A json file is to be made using the above specification given.

Deleting column(s):

Table columns to be deleted should be provided in the format displayed below:

{
column_specification : [column1, column2, ….], #required
operation_type : "drop" #required
}

eg:

{
"column_specification": ["city", "state"],
"operation_type": "drop"
}

A json file is to be made using the above specification given.

Path to load the file : s3://*****-data-propagator/destination=<destination_name>/database=<database_name>/table_name=<table_name>/schema/update/<file_name>.json

Once the file is loaded into the appropriate path, the columns in the specified redshift table are added or removed (dropped).

Note: Redshift doesn’t support adding or dropping multiple columns using a single query.

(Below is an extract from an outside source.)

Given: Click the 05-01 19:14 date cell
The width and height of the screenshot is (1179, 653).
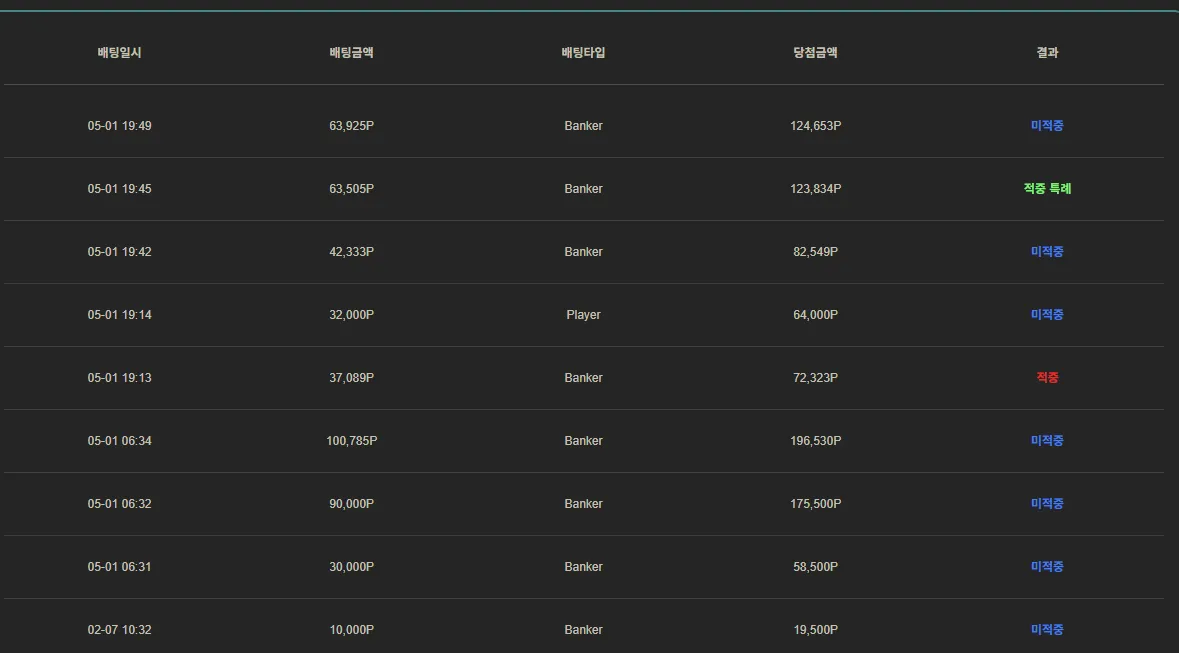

However, this feature adds the functionality to support adding and dropping multiple columns by providing the info in the JSON file as specified above.

 Inserting and updating data into tables

A CSV file containing the data to be uploaded into the redshift table should be uploaded into the S3 bucket.

Path to load the file for inserting : s3://*****-data-propagator/destination=<destination_name>/database=<database_name>/table_name=<table_name>/input/load/<file_name>.csv

Path to load the file for updating (upserting) : s3://*****-data-propagator/destination=<destination_name>/database=<database_name>/table_name=<table_name>/input/update/<file_name>.csv

Success and Failure notifications

The success and failure notification of any process started using this architecture is sent on the Slack channel, in our case we send it to #data-loader-noitification

Success Notification

Failure Notification

Other usage

Apart from dealing with manual file upload tasks, this tool is also used for managing data insertion and updation flow into Redshift by our ETL cron jobs. This is because, it follows the best practices for inserting and updating data in redshift and is easy to plug and play with the manual and automated data flow requirements

Future scope

  1. Allowing the feature to update required columns. Currently, the tool supports updating an entire row.
  2. Adding a feature to support different file types like JSON, Parquet.
  3. Adding more destinations to the list, like Postgres, MySQL, etc.